25. The method of claim 22 wherein a prospective donor is classified as compatible to a given recipient if the prospective donor and recipient express the same antigens, or the donor does not express any antigens which the recipient does not express, or, in the event that these conditions are not met, the score of maximal risk is below a threshold.
26. The method of claim 22 wherein the ambiguity in phenotype assignment is reduced by selecting as the likely haplotypes those estimated to occur most frequently in the population of recipients and donors.

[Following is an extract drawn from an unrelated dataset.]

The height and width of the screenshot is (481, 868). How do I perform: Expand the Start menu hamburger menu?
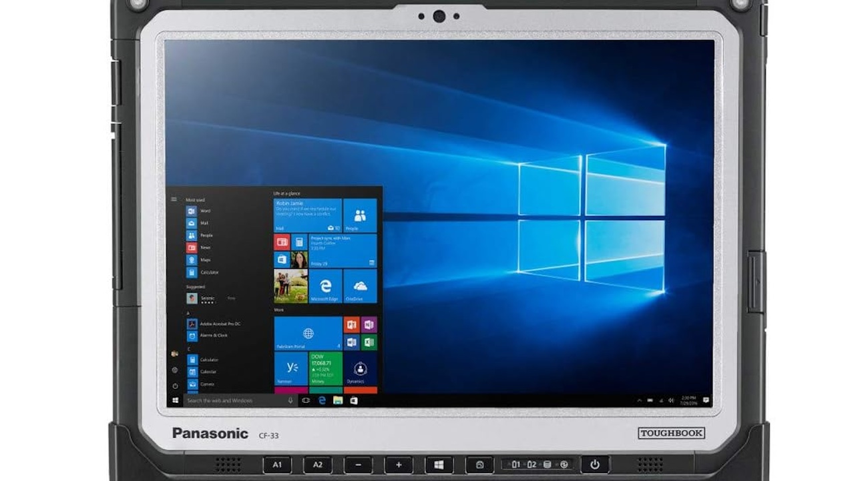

27. The method of claim 22 wherein haplotypes estimated to occur most frequently are determined by gene counting or by application of an Expectation Maximization algorithm.
28. The method of claim 22 further including the step of ranking degenerate haplotype combinations by estimated frequency of occurrence in the populations, respectively, of prospective donor and recipient, and removing from consideration haplotypes with an estimated frequency of occurrence below a threshold.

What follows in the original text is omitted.